● **Data entries**:
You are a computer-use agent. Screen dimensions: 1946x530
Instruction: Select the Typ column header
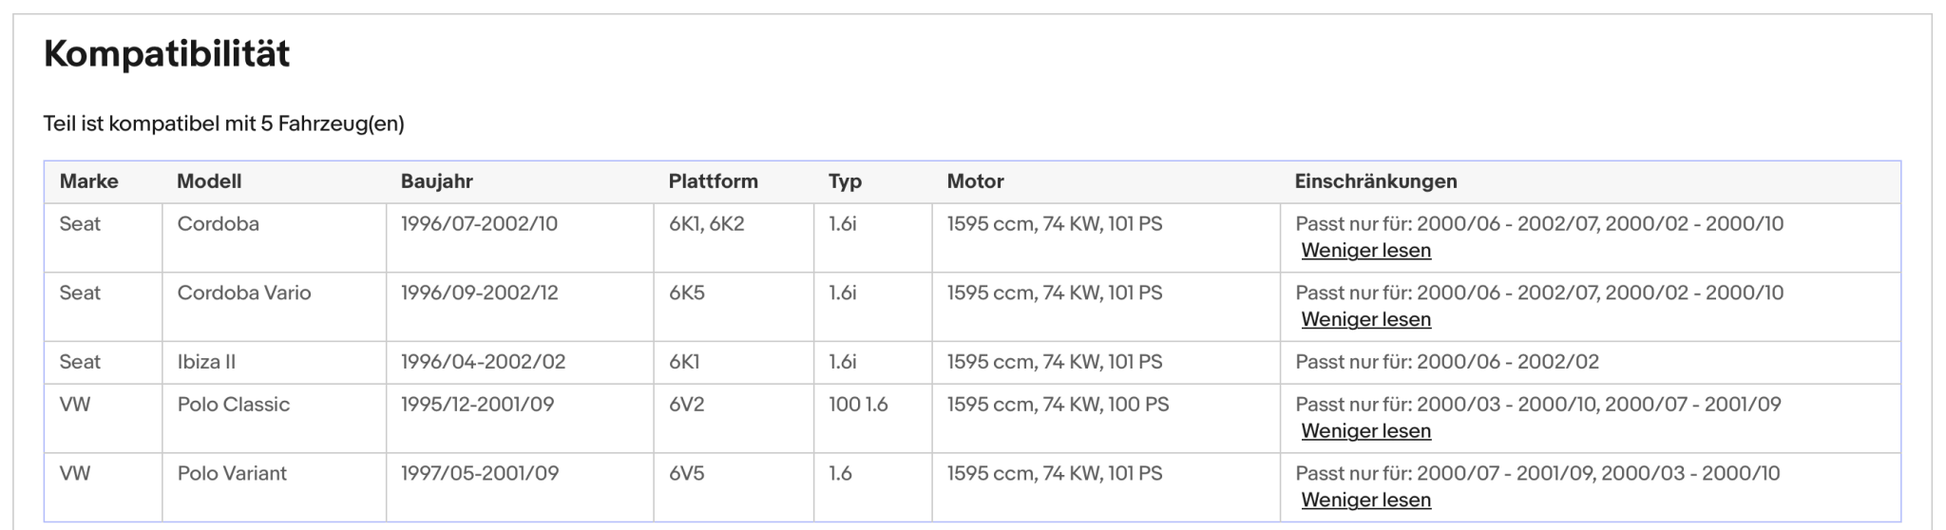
* * *
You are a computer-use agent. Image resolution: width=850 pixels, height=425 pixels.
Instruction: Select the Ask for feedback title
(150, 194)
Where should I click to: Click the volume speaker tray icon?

● **Brief**: Please offset the items by 79, starting with the line containing "You are a computer-use agent. Image" and going on through the line containing "Where should I", both included. Reproduce each of those lines in full, requests included, and add 79 to every coordinate number in the answers.

● **Correct response**:
You are a computer-use agent. Image resolution: width=850 pixels, height=425 pixels.
Instruction: Select the Ask for feedback title
(229, 273)
Where should I click to: Click the volume speaker tray icon?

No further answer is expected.